Micro benchmarks

swpalmer · May 31, 2003, 2:00am

[quote]You did not give the version of the JVM though (upgrading could help improve the score).
[/quote]
Look again it says 1.4.1_01

mthornton · May 31, 2003, 9:59am

[quote]Okay, just had to give it a try on my work machine:
P3 1Ghz
512MB mem
WinNT

java 1.4.1_01 -client
…
Looks like under WinNT the SSE instructions aren’t being used? Float math is horrible! Maybe that’s why some of the demo games run very slow and jerky on my system. Hopefully we’re upgrading to WinXP by the end of the year!
[/quote]
The use of SSE is new in 1.4.2 beta and even then only in the server version.

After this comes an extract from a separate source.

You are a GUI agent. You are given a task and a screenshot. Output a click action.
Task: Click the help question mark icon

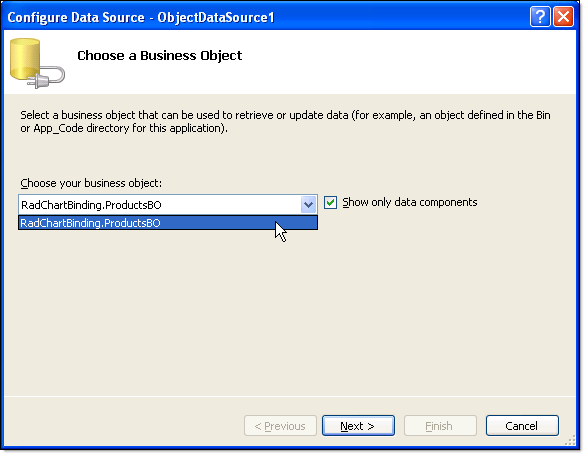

princec · May 31, 2003, 11:26am

only in the server version

Fools. Java gaming once again takes a poke in the eye.

Cas

mthornton · May 31, 2003, 1:20pm

One serious problem with this benchmark is that the floating point calculation overflows (and then becomes NaN). The processor timing for the subsequent operations may not be very representative of normal calculation.

mthornton · May 31, 2003, 1:29pm

I’ve now changed the constants slightly and found that on my P2/400 the floating point time changes from 155 seconds down to 13 seconds.
Curiously that 155 second time for the original benchmark is almost the same as for the 3.06GHz P4 I have at work when SSE is not used. Evidently the SSE path is much faster at hanldling NaN values than the ordinary case, but this doesn’t tell us much about real life floating point speed.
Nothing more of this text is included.